**Document text**

Clasmodosaurus Temporal range: Late Cretaceous PreꞒ Ꞓ O S D C P T J K Pg N

Scientific classification
- Kingdom: Animalia
- Phylum: Chordata
- Class: Reptilia
- Clade: Dinosauria
- Clade: Saurischia
- Clade: †Sauropodomorpha
- Clade: †Sauropoda
- Clade: †Macronaria
- Clade: †Titanosauria
- Genus: †Clasmodosaurus Ameghino, 1898
- Species: †C. spatula
- Binomial name: †Clasmodosaurus spatula Ameghino, 1898

= Clasmodosaurus =

- Genus: Clasmodosaurus
- Species: spatula
- Authority: Ameghino, 1898
- Parent authority: Ameghino, 1898

Extinct genus of dinosaurs

Clasmodosaurus (meaning "fragmentary tooth reptile") is a genus of titanosaurian sauropod dinosaur from the Mata Amarilla Formation and the Cerro Fortaleza Formation. It lived during the Late Cretaceous in what is now Argentina. It is known from five fossilized and assorted teeth, but is diagnosed by a unique combination of characters.

**Data records**
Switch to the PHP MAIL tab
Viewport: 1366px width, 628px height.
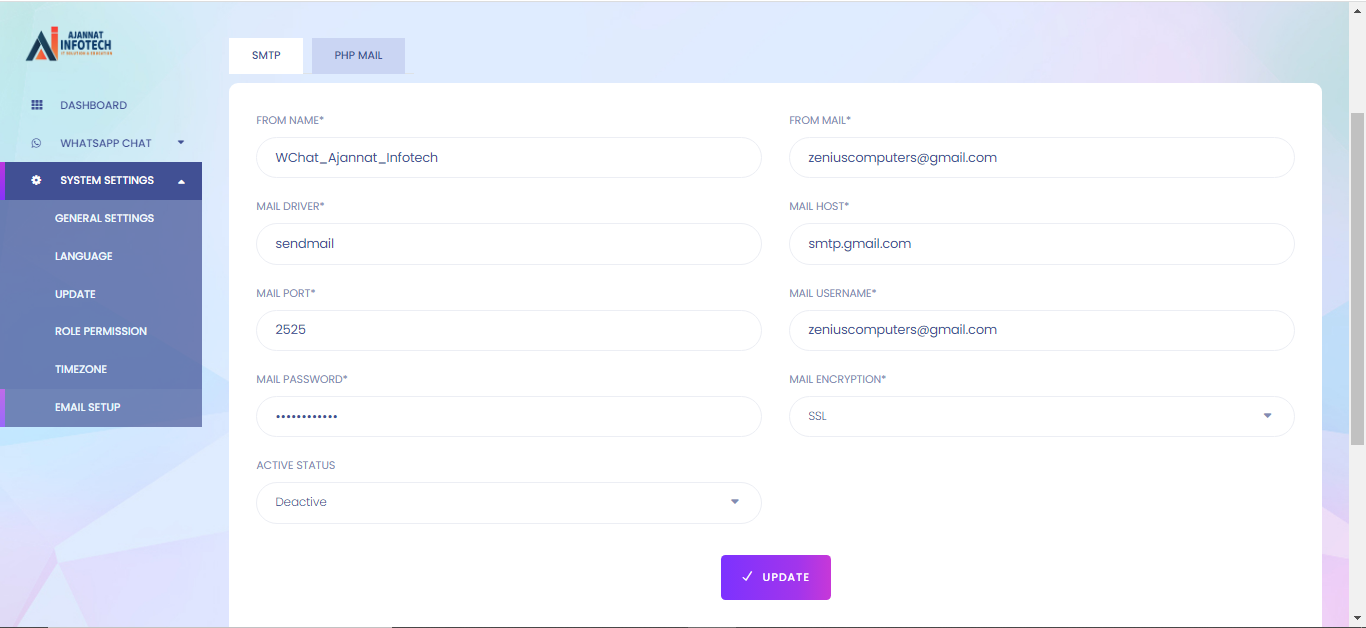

--

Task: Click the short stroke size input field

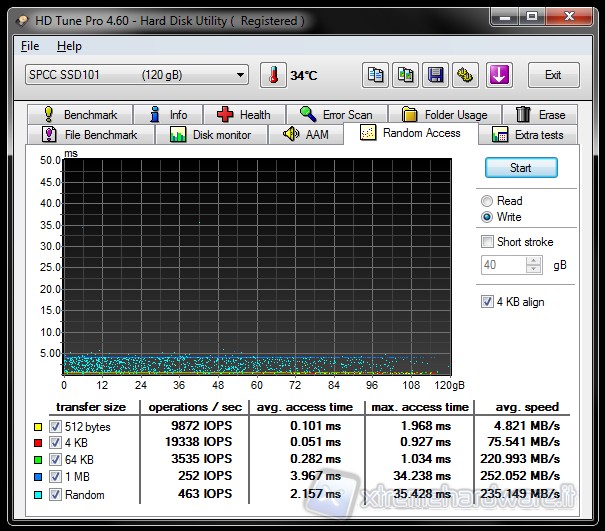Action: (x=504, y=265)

**Assigned task 1**
List every clade named in the scientific classification of the Clasmodosaurus article.
**Assigned task 2**
Extend the Clasmodosaurus article by writing what follows its final sentence.

**Written reply 1**
Dinosauria, Saurischia, Sauropodomorpha, Sauropoda, Macronaria, Titanosauria

**Written reply 2**
== History ==
Clasmodosaurus was named by Florentino Ameghino in 1898, but remained largely unknown for decades after its discovery. It was originally considered a sauropod, but Friedrich von Huene suggested that it could be a coelurosaur or synonymous with Loncosaurus, which he considered to be a carnosaur. Like Loncosaurus, its taxonomy remained unclear with it regarded as a theropod on the rare occasions it was mentioned. However, Jaime Powell suggested that it was a dubious genus of sauropod in 1986, an identification which has been accepted since. Like diplodocoids and titanosaurs, it had narrow tooth crowns, and it is typically regarded as a titanosaur like most Late Cretaceous sauropods. More recently, a revision of Ameghino's collection and new discoveries in the Cerro Fortaleza Formation find the taxon to also hail from this formation.

== Description ==
The teeth of Clasmodosaurus spatula were polygonal in cross section rather than round, an unusual trait also found in the titanosaur Bonitasaura salgadoi. However, these teeth are much larger and more robust than those of Bonitasaura, with well-defined longitudinal ridges and grooves, resembling diamantinasaur teeth in some aspects.